On the 30th Jan 43 went on a bus tour, first crossed the Nile, visited the zoo, quite good.  From there we went to Old Helipolis where we saw the tree where legend has it the Holy Family sheltered on their flight through Egypt and a small church near by.  There was an obolist there like Cleopatra's Needle, the four corners  face N.S.E.W.,  It is built of solid Granite and is 66feet high, and was supposed to have been built 2000 years B.C.  From there we went through New Helipolis, it is a new city but part of Cairo and mostly Europeans live there.  There are many large homes there, Helipolis means City of the Sun.

 

Sunday 7th February l943 went to church, climbed out the window.  Later in the day we were sorted out into different Companies .  I went to Petrol Co., Bill to 2nd.

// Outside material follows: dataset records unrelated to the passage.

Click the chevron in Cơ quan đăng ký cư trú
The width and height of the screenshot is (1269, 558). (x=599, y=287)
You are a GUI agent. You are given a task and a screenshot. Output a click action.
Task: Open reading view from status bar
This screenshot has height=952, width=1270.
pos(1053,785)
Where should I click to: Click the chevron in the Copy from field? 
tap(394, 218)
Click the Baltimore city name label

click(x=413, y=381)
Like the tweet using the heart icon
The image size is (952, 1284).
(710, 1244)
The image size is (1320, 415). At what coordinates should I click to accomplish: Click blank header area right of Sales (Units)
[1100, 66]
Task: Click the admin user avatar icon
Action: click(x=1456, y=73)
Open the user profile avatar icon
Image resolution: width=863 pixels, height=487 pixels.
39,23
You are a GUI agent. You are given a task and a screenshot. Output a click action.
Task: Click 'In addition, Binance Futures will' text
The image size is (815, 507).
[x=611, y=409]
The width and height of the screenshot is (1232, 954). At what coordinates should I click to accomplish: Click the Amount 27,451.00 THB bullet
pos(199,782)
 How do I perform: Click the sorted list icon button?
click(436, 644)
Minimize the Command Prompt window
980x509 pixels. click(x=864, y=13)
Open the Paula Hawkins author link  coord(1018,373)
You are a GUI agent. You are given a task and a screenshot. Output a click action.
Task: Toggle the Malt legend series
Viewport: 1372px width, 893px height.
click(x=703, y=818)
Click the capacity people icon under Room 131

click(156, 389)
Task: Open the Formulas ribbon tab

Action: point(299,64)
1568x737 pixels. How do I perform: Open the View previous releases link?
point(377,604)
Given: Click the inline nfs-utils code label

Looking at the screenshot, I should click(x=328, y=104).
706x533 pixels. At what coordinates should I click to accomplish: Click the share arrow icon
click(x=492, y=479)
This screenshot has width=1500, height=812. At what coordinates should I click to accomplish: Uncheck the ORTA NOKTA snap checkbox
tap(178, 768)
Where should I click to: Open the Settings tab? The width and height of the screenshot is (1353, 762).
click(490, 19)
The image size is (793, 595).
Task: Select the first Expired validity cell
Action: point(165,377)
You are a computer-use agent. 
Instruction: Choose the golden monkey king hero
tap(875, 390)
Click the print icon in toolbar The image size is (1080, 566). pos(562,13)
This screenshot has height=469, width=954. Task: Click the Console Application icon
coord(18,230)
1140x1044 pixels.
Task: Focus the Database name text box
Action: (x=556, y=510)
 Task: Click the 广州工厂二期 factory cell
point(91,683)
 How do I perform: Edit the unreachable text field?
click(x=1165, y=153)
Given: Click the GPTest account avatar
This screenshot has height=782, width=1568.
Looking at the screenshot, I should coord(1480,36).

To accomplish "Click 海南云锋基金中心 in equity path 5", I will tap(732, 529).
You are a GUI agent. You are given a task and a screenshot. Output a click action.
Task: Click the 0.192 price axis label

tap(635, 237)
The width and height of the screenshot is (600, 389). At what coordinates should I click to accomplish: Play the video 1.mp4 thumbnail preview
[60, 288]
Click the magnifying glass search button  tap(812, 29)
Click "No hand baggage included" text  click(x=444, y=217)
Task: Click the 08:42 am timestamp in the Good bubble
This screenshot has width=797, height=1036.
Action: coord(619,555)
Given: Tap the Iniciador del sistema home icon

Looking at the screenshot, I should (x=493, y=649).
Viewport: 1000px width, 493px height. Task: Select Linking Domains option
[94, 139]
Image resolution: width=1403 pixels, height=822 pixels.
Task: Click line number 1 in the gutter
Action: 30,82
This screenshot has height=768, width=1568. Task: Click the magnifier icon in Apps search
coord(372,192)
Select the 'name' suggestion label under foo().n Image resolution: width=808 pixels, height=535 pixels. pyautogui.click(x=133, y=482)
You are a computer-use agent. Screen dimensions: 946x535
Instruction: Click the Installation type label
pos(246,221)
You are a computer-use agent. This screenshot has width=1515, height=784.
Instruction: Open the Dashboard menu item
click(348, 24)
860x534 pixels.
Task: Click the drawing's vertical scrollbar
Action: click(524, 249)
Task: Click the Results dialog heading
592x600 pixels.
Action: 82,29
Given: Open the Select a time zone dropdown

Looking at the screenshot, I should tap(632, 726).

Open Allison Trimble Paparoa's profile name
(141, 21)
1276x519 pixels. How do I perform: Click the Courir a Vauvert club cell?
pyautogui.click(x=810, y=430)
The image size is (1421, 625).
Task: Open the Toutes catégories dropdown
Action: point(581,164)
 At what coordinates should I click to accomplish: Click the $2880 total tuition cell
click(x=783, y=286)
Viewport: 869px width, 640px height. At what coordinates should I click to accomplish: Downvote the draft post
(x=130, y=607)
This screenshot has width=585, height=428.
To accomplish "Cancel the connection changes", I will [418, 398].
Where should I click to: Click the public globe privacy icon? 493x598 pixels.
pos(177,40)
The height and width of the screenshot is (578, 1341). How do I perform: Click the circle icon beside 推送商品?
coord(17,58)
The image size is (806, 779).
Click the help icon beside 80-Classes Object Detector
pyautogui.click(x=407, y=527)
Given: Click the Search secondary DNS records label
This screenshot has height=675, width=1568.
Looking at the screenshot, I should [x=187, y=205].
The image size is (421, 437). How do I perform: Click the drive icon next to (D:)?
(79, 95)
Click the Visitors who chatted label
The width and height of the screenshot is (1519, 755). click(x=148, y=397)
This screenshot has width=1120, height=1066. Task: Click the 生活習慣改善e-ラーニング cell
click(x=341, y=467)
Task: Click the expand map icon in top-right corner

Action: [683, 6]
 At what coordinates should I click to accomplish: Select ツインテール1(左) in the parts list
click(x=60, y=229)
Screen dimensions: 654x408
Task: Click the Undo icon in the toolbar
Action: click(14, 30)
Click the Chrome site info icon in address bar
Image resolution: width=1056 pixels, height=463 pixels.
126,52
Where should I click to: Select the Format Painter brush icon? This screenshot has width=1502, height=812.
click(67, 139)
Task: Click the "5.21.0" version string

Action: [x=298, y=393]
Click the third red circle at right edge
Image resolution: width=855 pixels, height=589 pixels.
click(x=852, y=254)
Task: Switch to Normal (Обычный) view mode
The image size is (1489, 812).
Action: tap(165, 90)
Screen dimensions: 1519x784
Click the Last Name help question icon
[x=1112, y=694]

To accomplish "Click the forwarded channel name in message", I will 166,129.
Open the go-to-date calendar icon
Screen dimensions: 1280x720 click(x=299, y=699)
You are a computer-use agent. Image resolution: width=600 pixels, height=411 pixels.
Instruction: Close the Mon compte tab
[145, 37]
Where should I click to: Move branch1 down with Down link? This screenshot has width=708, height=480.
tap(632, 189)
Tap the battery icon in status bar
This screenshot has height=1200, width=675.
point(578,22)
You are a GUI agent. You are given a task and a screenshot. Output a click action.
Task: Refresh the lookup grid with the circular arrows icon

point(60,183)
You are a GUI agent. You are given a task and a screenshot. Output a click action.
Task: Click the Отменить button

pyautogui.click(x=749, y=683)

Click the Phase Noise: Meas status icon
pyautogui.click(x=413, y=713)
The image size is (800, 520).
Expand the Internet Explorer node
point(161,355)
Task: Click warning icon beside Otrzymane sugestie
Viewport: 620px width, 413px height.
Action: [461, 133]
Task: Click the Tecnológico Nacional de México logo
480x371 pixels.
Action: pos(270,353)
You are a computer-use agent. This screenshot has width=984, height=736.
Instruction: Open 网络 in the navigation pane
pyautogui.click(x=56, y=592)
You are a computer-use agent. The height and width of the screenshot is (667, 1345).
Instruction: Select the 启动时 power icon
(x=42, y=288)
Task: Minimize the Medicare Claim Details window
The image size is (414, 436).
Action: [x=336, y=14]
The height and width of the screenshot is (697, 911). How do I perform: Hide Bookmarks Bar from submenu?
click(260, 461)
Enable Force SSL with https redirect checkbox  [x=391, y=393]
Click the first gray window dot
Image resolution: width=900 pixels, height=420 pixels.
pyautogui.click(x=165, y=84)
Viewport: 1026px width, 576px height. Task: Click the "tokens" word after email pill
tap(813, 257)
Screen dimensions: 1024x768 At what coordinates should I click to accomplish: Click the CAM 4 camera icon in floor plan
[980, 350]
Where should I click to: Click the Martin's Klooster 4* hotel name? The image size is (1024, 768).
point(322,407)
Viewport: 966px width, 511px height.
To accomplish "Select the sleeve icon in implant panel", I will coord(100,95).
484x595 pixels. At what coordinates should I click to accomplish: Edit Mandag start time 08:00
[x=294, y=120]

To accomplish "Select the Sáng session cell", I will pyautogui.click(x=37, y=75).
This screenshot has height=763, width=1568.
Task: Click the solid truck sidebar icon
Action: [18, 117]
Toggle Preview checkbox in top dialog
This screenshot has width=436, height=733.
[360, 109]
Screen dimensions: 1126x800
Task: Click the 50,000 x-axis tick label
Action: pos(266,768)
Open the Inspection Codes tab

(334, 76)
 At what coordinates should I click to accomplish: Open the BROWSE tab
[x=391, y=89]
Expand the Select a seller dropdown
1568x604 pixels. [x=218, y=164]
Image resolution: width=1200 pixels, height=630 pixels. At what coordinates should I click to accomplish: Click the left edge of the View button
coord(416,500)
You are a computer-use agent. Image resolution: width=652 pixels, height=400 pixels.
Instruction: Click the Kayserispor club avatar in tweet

Ammunition Co.

 

llth Feb.  Paraded sick in morning, just the flu and bad stomach, sent to base hospital and out of hospital on 22nd.  Ended up in base reception, couldn't get back to Petrol Co. so put my name in for 17th General  Transport as soon as there was a vacancy there.  Received twelve letters today, 7 from Gracie, two from Vi, one from Jess and one from Ivan Bradshaw.  Went on leave today to see the Pyramids and Sphinx.  Not bad.  But really disappointed in them as they are not much to look at; they are huge: the biggest one covers 15 acres.  They are made of huge rocks.  Climbed inside the largest one; the wogs sold us some candles so we could see where we were going.  Right in the centre of the Pyramid is the Kings Tomb and just above is the Queens tomb.  The Pyramids are about 12 miles from Cairo on the opposite side of the Nile River, right in the middle of the desert.

 

17th General Transport

Tuesday 2nd March.  Got notice to report to the orderly room at 11a.m. with all my gear; told I was going to 17th General Transport.  Went over by truck and was posted as spare driver on a Fiat three ton truck.  Next day I got up at 8 o'clock (great life), shaved and went over to have a look at the truck with my driver, the truck is in workshops.  The next few days we did virtually nothing as the truck is still in workshops.  Went on leave on the picket truck.  One South African was killed on the Bab -el Luke railway station - he was jammed between the platform and the carriage; another S.A.  we thought he had been hit in the head, but found out later that he was drunk.

 

Most of the work at the 17th Gen Transport is picking up supplies from Abyssia , most of our supplies come from the Pommy Dump.  The supplies consist of all food and general supplies for the N.Z.  Division.  Abyssia is on the other side of Cairo about 16 miles away.  We mostly go through the Dead City which is a real slummy area - absolutely filthy.

 

We have been told that if we happen to hit a wog on the way through not to stop and help because if we do we will never get out, we will disappear and so will the truck, quite a worry when you go through.  The Dead City would be about 6-8 miles through.  The history of the Dead City is that several hundreds of thousands of years ago a plague wiped out the entire population and it was known as The City of the Dead but at some stage the name was changed to the Dead City.  When we were driving through the wogs would try to stop us by any means, but we never even slowed down.  We were also told never to travel less than 20mph. as the wogs would get on the trucks and throw everything out.  Actually the spare driver was always supposed to ride on the back of the truck, but we made sure that we kept up a good speed, and mostly both drivers sat in the cab.

 

I don't think that there could have been any toilets in the Dead City as it was quite common to see these people doing their business in the streets.  They would just up their long skirts and let go.  In this area there didn't appear to be any roofs on the houses as it seldom rains in Cairo, but we found out that buildings without roofs didn't have to pay taxes.  True or false I don't know.